DominicWilbrink
Member
When I routed the spring as you did in the photo, it pulled the adjuster arm away from the adjuster wheel on both sides enough that they would never adjust up. It wasn't a lot but it was visible.
So I have a new problem/"What not to do story"... I bought my brake parts kit on amazon. It included new auto-adjust brake levers. So I used those and threw out the old ones. When I took for a drive right after completing the work they were squeaking. I found this thread and assumed that it was simply a matter of correcting the spring placement on the adjuster lever per the original photo in this thread. Last night when I opened them up I found that I had a bigger problem. It took me a little bit of time, to figure out that I had the wrong lever.

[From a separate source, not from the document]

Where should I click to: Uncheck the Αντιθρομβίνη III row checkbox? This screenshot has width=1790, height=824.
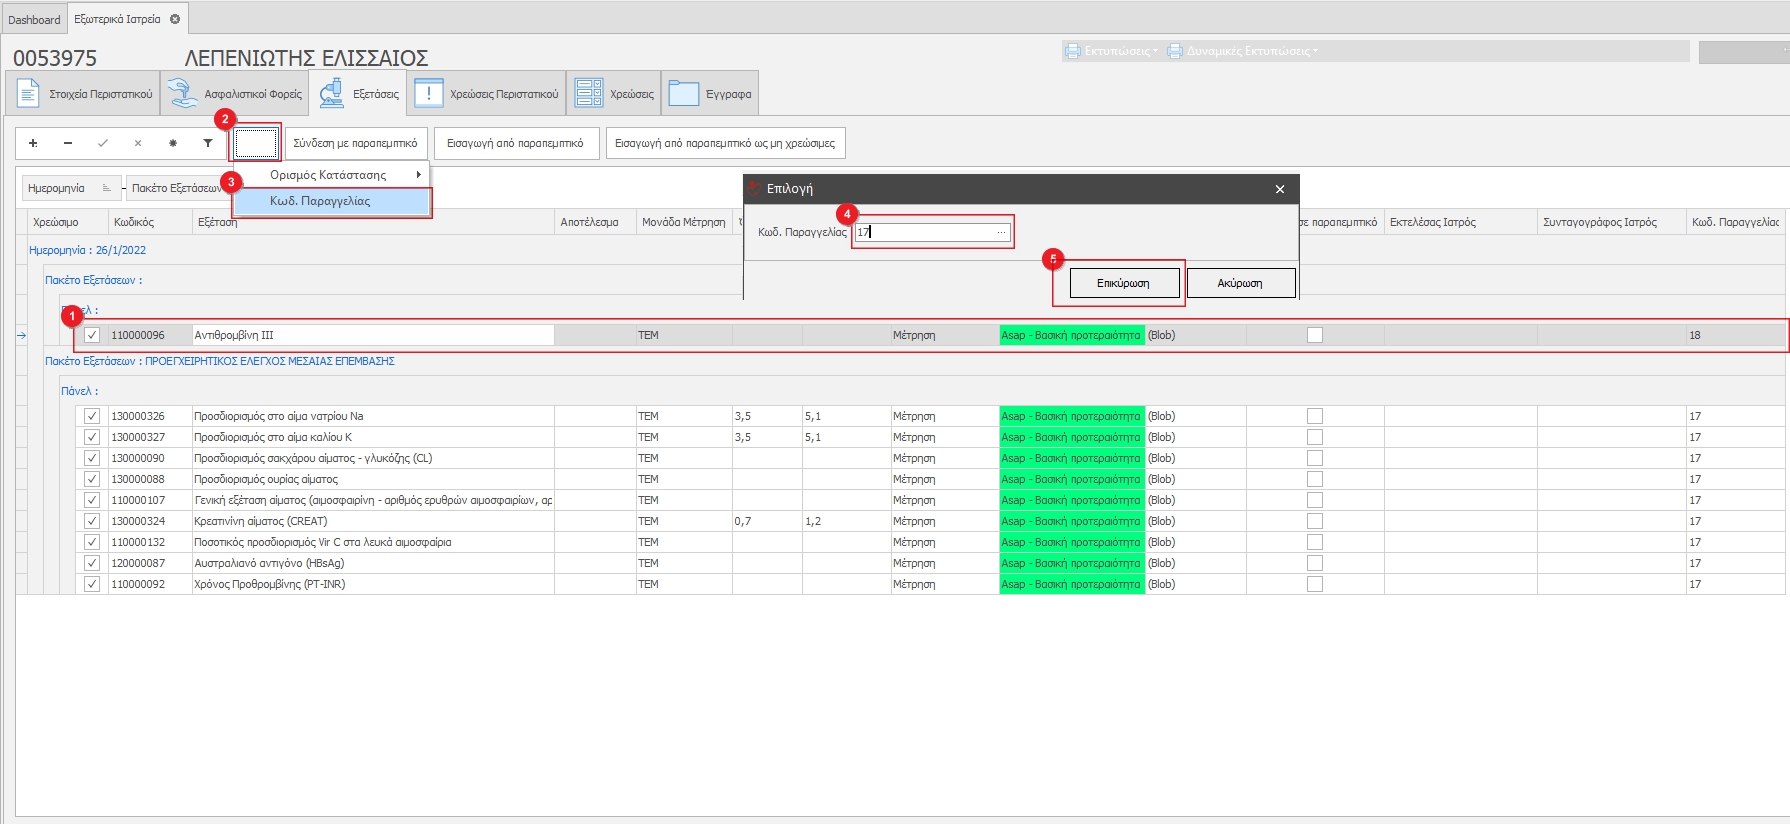click(92, 335)
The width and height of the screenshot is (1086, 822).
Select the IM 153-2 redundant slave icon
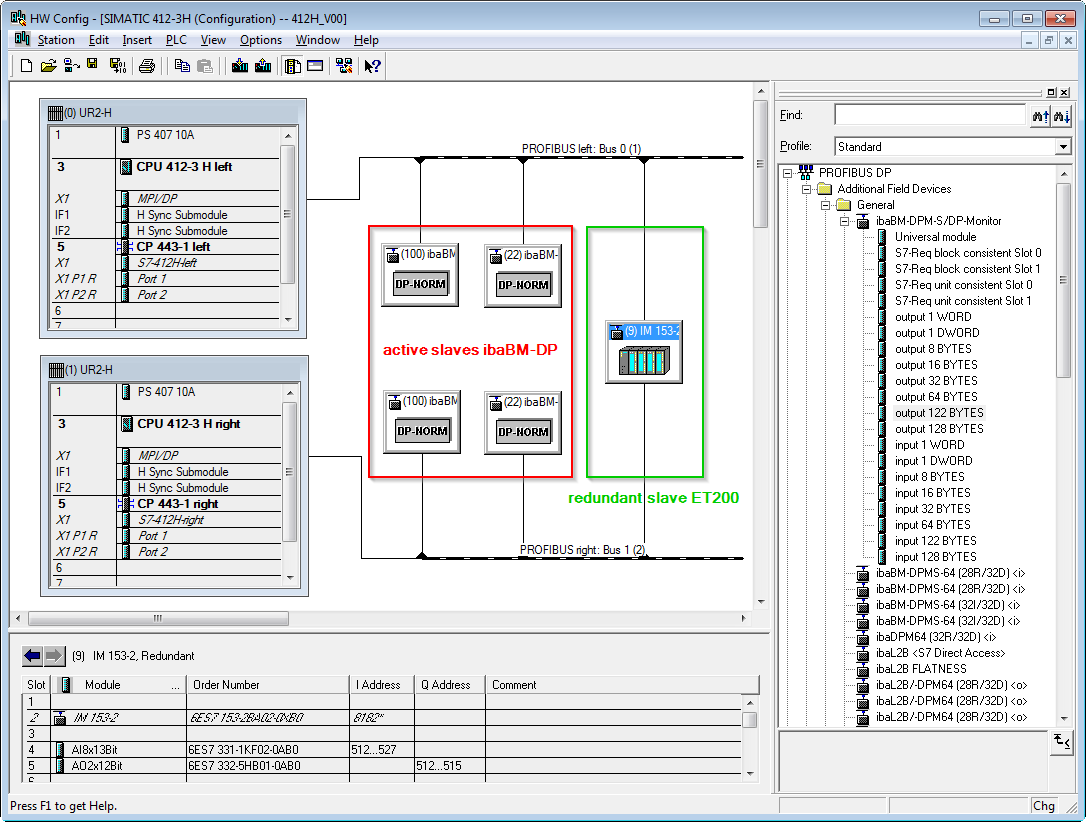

There was a comment on the amazon page for the kit that I bought and I'll let that person's comments tell the story:
"I used this kit for the rear drum brakes on a 1997 Jeep Wrangler SE (TJ). Although there were some extra retaining clips that weren't needed for my Jeep, all the parts fit fine EXCEPT for the adjuster plates (see photos). The new adjuster plates protrude quite a bit further than the stock adjuster plates, grinding a rut into my brand new drums. If you hear a grinding noise while driving after you've properly adjusted your drum brakes, STOP DRIVING immediately and check the adjuster plates; this is how I found out about the issue. If you still want to use this kit on 9" drum brakes, either clean up and reuse your old adjuster plates, or file/grind the new ones. It's too bad because the rest of the kit seems good, but because new drums will cost me twice as much as this kit, it gets one star."
Moral of the story... I should have read this and his comment first. In the meantime does anyone know where to get the correct adjuster lever? Like a dumbass I threw mine out.